Researchers found that in 2010 and 2011, medical payments per claim in California grew by about 3%, down from 8% annual growth since 2005. According to the Insurance Journal, the drop can be attributed to stability of: prices paid for professional services; and use of non hospital services. However, hospital payments per inpatient visit increased significantly between 2006 and 2011, according to the report.

Based on experiences in other states, WCRI predicted that California’s shift to a “resource-based relative value scale fee schedule” likely will shift payments from specialty care to primary care providers

Physician Dispensed Narcotics Linked to Poor Outcomes

A new study in the Journal of Occupational and Environmental Medicine reveals a negative impact on medical costs, indemnity costs and lost time from work on workers’ compensation claims when physicians, rather than pharmacies, dispense narcotic-related drugs to injured workers within the first 90 days of injury. The study, titled “The Effect of Physician Dispensed Medication on Workers’ Compensation Claim Outcomes in the State of Illinois,” was authored by Jeffrey Austin White, director of Medical Management Practices & Strategy, and members of the Medical Center of Excellence team of Accident Fund Holdings, Inc., in partnership with researchers from the Johns Hopkins University School of Medicine.

The authors studied a sample of 6824 workers’ compensation indemnity claims that were opened and closed between January 1, 2007, and December 31, 2012, by Accident Fund Holdings in the State of Illinois.The number of prescriptions per claim and pharmaceutical, medical, and indemnity costs, as well as time out from work, were significantly higher in claims where a pharmaceutical was dispensed by the physician within 90 days of injury than in claims where physician dispensing did not occur. These differences persisted controlling for age, sex, attorney involvement, and injury complexity.The major findings of the study align with previous research from a February 2013 report on physician-dispensed repackaged drugs in the state of California by the California Workers’ Compensation Institute. “These studies leave little doubt that physician dispensing of medications, especially opioid medications, results in poor outcomes for injured workers,” said Dr. Dan Hunt, corporate medical director of Accident Fund Holdings. “Longer recoveries, more time away from work and increased medical costs are all unfortunate outcomes of this prescribing practice in workers’ compensation.”

In the last several years, there has been a surge in the cost and quantity of drugs dispensed from physician offices in workers’ compensation insurance. A 43% increase in drugs dispensed by physicians and a 63% percent increase in medication payments in the state of Illinois prompted researchers to perform an investigation on claims outcomes. The analysis demonstrated a 2.99 times higher number of prescriptions dispensed from the physician’s office in comparison to the pharmacy.

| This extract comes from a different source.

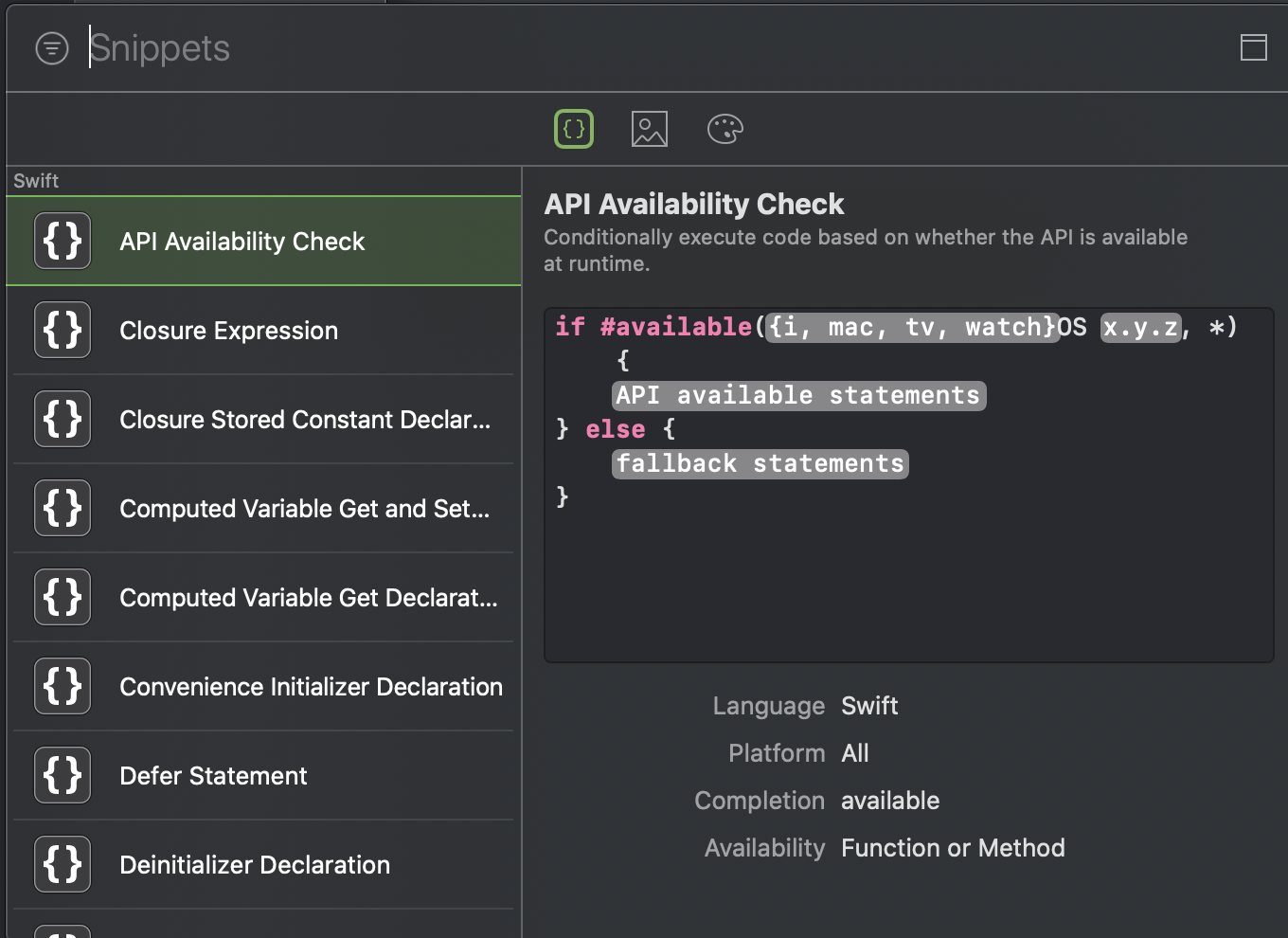Viewport: 1288px width, 938px height.
Task: Click the Closure Expression braces icon
Action: tap(63, 331)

When opioids were dispensed by the physician, the medical costs were 78% higher, the indemnity costs were 57% higher and the number of days off work were 85% higher than pharmacy dispensations after adjusting for differences in age, gender, attorney involvement and injury complexity.

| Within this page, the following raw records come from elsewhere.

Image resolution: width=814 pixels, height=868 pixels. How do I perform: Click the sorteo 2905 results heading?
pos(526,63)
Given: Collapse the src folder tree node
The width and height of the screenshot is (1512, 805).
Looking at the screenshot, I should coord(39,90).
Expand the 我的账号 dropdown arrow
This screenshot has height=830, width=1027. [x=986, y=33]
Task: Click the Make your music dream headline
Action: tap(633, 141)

“The ability of physicians to profit from dispensed narcotics in workers’ compensations puts a burden on the industry and jeopardizes the safety and well being of our injured workers,” said White. “State laws for managing and controlling physician dispensing in workers’ compensation are mostly non-existent and are, at the very least, in serious need of careful evaluation and reform.”